** START OF Selected extract **

The handedness was measured with the Edinburgh Handedness Inventory (Oldfield, 1971). The questionnaire consists of 10 questions in which participants declare their preferred hand in performing daily activities.


Data was collected during regular academic classes. Participants were tested in a group setup in lecture halls/seminar rooms. After providing general information about the study, participants, who agreed to volunteer, were orally instructed to have their hands free and keep their arms down (thus, they were not holding the hands in front of them and they did not see them), and then count on their fingers from 1 to 10 and memorize the order. Subsequently, the questionnaires were distributed, and participants were asked to mark the sequence on the palm drawing on the questionnaire (i.e., the schematic hands drawings were not visible to the participants while counting). Note that this procedure differs from Fischer (2008) in that participants first counted freely and then marked their preferred FC scheme. According to Wasner et al. (2014), this makes a meaningful difference (see Introduction). After marking the order of FC on the schematic hands, participants were asked to respond to items of the questionnaire. Participants were free not to return the questionnaires to ensure their freedom to withdraw from their participation in the study. They were also free to omit some items if they wished to. Thus, in some analyses the reported number of participants does not sum up to 380. The procedure lasted approximately 15 min.



The laterality quotient (LQ) could range from −100 to +100. According to Oldfield’s (1971) recommendations, the participants were categorized as right-handers (LQ > 40; n = 328, i.e., 86.3% of the sample), ambidextrous (40 ≤ LQ > 0; n = 22, i.e., 5.8%), or left-handers (LQ ≤ 0; n = 30, i.e., 7.9%)3 .

Finger counting routines

Results regarding the FC routines and patterns are summarized in Table 1. More participants declared starting with their right than with their left hand. Interestingly, the proportion of right- and left-starters differed significantly depending on handedness (chi22 = 12.56; p = 0.002). This effect was driven by the difference between left-handers and two other groups. Left-handers were more likely to start FC from the left hand than from the right hand. The opposite was true for right-handers and ambidextrous (Table 2).

Table 1:
Finger counting patterns and finger counting habits.
N %
(a) Counting pattern
1 2 3 4 5
RT RI RM RR RP 215 56.6
RT RI RM RP RR 3 0.8
LT LI LM LR LP 159 41.8
LT LI LM LP LR 2 0.5
LI LM LR LP LT 1 0.3
(b) Starting hand
Right 218 57
Left 162 43
(c) Starting finger
Thumb 371 97.6
Pinkie 8 2.1
Index 1 0.3
(d) Hands used > 5
One 11 2.9
Both 369 97.1
(e) Technique
Extending 288 75.8
Moving 21 5.5
Folding 5 1.3
Various 66 17.4
DOI: 10.7717/peerj.5878/table-1


Counting patterns: each letter pair points at hand (R = right; L = left) and finger (T = thumb; I = index finger; M = middle finger; R = ring finger; P = pinkie) used to indicate the number at the top of its column. Data from items (a) to (d) are based on participants’ marks on the palm drawing. Data from item (e) are from the question.

Table 2:
Handedness vs. starting hand.

** END OF Selected extract **

• [Aim 1]
Extract the part of the finger counting passage starting at "Results regarding the" and ending at "finger counting habits.".
• [Aim 2]
Decide whether each statement agrees with the finger counting passage: (a) participants could see the schematic hand drawings while counting; (b) the procedure took about 15 minutes; (c) left-handers were more likely to begin counting from the left hand than from the right. Answer yes or no for each, quoting the deciding words.
Answer from the finger counting passage alone.

** START OF Listed entries **

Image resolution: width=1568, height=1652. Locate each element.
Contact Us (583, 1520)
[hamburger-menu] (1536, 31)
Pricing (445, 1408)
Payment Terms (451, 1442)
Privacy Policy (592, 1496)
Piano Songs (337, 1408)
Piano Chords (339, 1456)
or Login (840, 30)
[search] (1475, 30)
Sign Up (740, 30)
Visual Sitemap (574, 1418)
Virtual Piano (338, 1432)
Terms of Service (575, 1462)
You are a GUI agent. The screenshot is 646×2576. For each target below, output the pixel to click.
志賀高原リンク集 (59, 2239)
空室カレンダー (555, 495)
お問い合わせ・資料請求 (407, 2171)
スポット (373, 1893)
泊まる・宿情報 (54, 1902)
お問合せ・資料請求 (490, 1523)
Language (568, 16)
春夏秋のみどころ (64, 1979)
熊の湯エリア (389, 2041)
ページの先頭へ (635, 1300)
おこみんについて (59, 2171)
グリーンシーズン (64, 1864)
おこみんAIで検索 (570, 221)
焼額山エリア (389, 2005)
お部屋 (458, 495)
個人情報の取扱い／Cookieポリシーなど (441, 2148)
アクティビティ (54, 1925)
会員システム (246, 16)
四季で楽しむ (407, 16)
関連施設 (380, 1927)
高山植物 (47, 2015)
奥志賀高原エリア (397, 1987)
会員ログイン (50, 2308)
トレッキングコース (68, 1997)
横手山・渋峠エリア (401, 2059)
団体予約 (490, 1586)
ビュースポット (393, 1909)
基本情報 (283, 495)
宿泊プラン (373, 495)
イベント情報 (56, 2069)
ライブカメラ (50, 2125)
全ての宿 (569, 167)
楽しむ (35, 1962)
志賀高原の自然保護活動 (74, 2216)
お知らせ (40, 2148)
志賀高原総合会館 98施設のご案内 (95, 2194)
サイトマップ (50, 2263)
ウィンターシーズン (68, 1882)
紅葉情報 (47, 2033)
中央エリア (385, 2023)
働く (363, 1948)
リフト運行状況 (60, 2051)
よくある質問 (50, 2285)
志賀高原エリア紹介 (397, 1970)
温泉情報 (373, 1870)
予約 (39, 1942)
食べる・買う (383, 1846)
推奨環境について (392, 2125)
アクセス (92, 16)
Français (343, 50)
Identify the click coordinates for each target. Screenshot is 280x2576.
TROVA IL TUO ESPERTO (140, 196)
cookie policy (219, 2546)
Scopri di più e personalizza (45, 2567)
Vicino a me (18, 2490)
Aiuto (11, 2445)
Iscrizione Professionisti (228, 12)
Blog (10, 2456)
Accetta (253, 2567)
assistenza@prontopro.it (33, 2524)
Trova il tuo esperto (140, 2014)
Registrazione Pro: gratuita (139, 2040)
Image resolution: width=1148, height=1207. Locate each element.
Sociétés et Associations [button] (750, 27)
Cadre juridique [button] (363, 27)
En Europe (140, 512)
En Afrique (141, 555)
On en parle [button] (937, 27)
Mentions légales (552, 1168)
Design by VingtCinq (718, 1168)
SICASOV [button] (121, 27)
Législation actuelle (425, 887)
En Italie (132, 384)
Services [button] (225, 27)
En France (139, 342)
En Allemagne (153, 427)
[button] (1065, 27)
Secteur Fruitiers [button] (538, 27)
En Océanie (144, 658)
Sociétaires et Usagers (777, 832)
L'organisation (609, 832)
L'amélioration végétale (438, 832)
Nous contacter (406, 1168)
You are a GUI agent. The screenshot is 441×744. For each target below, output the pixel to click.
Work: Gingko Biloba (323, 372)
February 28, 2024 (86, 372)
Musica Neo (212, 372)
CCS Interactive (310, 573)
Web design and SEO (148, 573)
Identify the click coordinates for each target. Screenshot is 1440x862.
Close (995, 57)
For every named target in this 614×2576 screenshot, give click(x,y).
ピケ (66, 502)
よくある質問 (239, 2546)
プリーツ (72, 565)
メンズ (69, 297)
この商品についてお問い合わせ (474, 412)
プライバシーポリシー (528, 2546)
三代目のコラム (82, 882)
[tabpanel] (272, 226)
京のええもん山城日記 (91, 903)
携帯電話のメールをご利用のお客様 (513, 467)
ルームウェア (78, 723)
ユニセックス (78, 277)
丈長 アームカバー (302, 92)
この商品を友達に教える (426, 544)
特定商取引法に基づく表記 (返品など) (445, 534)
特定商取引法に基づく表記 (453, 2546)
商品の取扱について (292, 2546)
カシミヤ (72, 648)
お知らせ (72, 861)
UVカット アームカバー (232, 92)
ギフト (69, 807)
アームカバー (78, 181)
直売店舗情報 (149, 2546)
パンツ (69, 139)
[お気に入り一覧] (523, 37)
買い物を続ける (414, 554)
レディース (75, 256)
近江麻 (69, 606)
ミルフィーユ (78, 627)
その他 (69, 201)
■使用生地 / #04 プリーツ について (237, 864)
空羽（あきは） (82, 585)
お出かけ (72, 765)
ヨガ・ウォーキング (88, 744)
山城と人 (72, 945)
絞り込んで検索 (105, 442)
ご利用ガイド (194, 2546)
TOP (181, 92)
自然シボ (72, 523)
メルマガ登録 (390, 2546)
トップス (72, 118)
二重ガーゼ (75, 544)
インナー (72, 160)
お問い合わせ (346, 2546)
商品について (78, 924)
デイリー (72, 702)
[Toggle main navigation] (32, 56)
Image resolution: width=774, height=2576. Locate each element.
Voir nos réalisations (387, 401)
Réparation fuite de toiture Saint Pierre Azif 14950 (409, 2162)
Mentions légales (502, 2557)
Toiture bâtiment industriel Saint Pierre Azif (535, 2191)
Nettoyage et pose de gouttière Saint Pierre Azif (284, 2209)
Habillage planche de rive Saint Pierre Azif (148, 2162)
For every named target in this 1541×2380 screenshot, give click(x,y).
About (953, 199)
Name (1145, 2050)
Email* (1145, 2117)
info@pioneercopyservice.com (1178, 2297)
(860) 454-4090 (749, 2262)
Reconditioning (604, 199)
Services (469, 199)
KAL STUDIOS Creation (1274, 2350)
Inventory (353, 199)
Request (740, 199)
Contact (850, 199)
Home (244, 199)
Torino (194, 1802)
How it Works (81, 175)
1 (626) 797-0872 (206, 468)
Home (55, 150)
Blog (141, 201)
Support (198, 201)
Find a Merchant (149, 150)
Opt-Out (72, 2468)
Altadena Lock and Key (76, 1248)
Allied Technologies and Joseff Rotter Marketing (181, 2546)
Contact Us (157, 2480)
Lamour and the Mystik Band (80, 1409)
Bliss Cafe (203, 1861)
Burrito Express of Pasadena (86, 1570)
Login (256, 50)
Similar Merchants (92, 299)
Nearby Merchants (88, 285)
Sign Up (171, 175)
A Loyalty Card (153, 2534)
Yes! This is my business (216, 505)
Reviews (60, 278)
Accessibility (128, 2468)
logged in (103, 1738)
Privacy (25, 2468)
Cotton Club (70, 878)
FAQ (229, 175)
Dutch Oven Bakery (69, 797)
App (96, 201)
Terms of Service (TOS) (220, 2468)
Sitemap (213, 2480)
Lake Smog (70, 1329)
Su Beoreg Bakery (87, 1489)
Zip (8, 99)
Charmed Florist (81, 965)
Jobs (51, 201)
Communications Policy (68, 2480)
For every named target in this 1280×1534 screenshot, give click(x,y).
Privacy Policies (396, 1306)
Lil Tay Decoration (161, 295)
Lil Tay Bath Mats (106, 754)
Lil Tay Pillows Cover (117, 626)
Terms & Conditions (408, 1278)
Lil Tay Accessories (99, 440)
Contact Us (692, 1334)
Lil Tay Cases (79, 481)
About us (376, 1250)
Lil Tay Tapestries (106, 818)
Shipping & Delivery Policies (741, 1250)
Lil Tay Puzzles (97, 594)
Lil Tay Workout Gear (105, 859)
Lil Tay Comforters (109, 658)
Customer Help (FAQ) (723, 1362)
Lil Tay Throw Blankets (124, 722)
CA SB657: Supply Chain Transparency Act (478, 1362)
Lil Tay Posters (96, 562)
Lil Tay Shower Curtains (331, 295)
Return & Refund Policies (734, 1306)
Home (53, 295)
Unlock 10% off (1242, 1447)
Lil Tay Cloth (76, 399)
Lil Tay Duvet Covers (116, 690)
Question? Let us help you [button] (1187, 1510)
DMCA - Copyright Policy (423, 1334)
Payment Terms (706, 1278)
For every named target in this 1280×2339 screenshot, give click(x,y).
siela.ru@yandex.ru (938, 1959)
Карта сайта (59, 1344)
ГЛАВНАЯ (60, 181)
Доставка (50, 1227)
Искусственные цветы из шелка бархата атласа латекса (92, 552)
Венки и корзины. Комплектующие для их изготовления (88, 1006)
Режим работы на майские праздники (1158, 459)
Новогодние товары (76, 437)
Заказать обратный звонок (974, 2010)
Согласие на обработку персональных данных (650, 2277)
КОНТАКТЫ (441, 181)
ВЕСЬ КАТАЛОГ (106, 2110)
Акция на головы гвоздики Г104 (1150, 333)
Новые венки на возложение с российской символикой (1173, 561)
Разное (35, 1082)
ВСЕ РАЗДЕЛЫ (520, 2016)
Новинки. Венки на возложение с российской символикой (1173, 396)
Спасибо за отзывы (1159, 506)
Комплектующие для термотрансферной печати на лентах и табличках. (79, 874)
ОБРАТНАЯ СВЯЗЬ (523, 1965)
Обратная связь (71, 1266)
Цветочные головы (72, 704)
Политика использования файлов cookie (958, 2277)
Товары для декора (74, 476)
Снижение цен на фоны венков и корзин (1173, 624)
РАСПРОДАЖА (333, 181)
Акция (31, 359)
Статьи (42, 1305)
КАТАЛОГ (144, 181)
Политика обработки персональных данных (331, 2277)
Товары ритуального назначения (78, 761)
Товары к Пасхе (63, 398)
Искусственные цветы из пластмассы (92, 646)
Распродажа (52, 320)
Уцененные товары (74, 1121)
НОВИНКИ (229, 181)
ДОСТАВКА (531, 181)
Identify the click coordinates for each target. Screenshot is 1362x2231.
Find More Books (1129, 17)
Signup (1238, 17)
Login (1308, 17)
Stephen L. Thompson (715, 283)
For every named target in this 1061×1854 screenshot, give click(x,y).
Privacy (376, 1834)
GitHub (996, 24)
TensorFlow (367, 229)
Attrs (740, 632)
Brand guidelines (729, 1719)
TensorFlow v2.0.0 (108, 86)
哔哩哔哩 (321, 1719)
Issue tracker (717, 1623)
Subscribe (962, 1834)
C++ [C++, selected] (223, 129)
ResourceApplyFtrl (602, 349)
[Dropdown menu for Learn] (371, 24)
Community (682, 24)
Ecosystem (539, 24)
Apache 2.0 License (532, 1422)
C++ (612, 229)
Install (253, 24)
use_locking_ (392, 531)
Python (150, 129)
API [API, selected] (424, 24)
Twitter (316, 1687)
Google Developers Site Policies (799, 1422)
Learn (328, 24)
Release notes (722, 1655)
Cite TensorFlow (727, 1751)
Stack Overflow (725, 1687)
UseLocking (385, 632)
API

** END OF Listed entries **

• [Full response 1]
Results regarding the FC routines and patterns are summarized in Table 1. More participants declared starting with their right than with their left hand. Interestingly, the proportion of right- and left-starters differed significantly depending on handedness (chi22 = 12.56; p = 0.002). This effect was driven by the difference between left-handers and two other groups. Left-handers were more likely to start FC from the left hand than from the right hand. The opposite was true for right-handers and ambidextrous (Table 2).

Table 1:
Finger counting patterns and finger counting habits.

• [Full response 2]
(a) No: "the schematic hands drawings were not visible to the participants while counting"
(b) Yes: "The procedure lasted approximately 15 min."
(c) Yes: "Left-handers were more likely to start FC from the left hand than from the right hand."